F/22 is tiny. It gives you very considerable depth of field (distance between the nearest and furthest planes that will appear in acceptable focus); but it will also result in some reduction in image quality. It's risky too if hand-holding because you may end up with a perilously slow shutter speed. And frankly it isn't necessary.

And meanwhile are you getting guidance on other aspects? This was taken out of doors with the sun high in the sky, probably the least satisfactory conditions for outdoor photography whatever the subject. (Look at the blown highlights on white petals, and at how harsh the light is on the table top.) The camera was not parallel with the subject. And an arrangement like this will work best either viewed directly overhead or from a much lower viewpoint.

Now... I'm sorry if that sounds harsh, it's not directed at you. I'm just concerned as to how much guidance you are getting, and how much feedback. There's an interesting exercise to be conducted here, compare F/22 with a wide aperture; but using more suitable light.


mrswoolybill Plus
14 3.0k 2462 United Kingdom
21 Sep 2021 2:00PM
I've uploaded a very quick modification: rotated to straighten; brightness and contrast reduced to try to counter the effect of overhead sun.

The word photography literally means drawing with light. I hope that you are learning how to use light, to work with it rather than against it. That's a good starting place!
dark_lord Plus
17 2.8k 784 England
21 Sep 2021 3:44PM
This is a good subject for aperture priority as depth of field is an important consideration. A small aperture is good as that will give a large depth of field to cover the subject.
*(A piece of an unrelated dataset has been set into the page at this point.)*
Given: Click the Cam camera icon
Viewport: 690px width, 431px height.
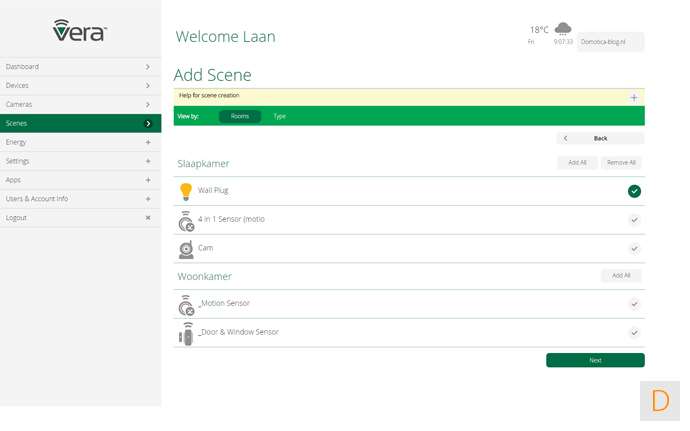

That said a narrow depth of field from a wide aperture is an alternative.
However, f/22 won't give the best performance, and given the shooting angle and the arrangement being in a sigle plane, f/16 to n/11 would, I think be sufficient.

I too would like to know what guidance or suggestions you were given with the assignment as to use of aperture, and anything else. It'sall relevant and helpful in terms of providing appropriate critique.

That's it as far as aperture is concerned.
Have any other aspects of photography been discussed? I'm thinking along the same lines as Moira when I mention the slightly off ki;ter composition and the harsh light.. Arrangements like this look so much more pleasing when they are straight, but if you want them at an angle make sure it's a definite one and not something that looks as though it's done in a hurry.
Harsh light kills the delicacy here. Moving into the shade would ive a much softerlight and allow the fine details to show. You'd need to adjust the colour balance to get the same warm rendition but that's another standard procedure.

Maybe light and composition haven't been covered yet (pl;ease let us know) so this may be jumping the gun but there's no harm in mentioning it as it will be useful for the future.

It's a colourful and interesting arrangement so it's worth coming back to this for further shots.
On another note, make sure the lettering on the owl isn't visible. It's a small distraction but there nevertheless. It'd be different if it were a manufacturer's logo and you were doing a product shoot.

Your thoughts?
banehawi Plus
17 2.5k 4272 Canada
21 Sep 2021 3:53PM
Youve achieved the objective of shooting in Aperture priority. The camera makes the decisions except for aperture, which youve chosen. Did you set ISO to 200, or did you set it? Do you normally have ISO set to Auto?

Some observations that may help. Youve shot this facing the Sun, ahead of you and to the right; it would be better to stand on the other side of the table to avoid the light reflecting off the table into the lens, and perhaps the camera might have chosen different settings.

Selecting f/22 as an experiment is fine, and you should try the same scene using different apertures for comparison, f/5.6, f/8, f/11. You will see that the shutter speed is faster, and you avoid a pitfall with very small apertures called diffraction, where the image sharpness starts to degrade. Its usually advisable to use no smaller than f/11 unless absolutely necessary.

The mod is similar to Moiras, as the original is affected by reflections, I reduced exposure and highlights, as well as straightening.

Hope this is helpful,


pamelajean Plus
15 1.6k 2238 United Kingdom
21 Sep 2021 4:38PM
Hello again, Ivan.

I assume this is the "shapes" assignment?
If you made this arrangement yourself, I think you did a great job.
Can I ask why you have uploaded this 3 times in your portfolio?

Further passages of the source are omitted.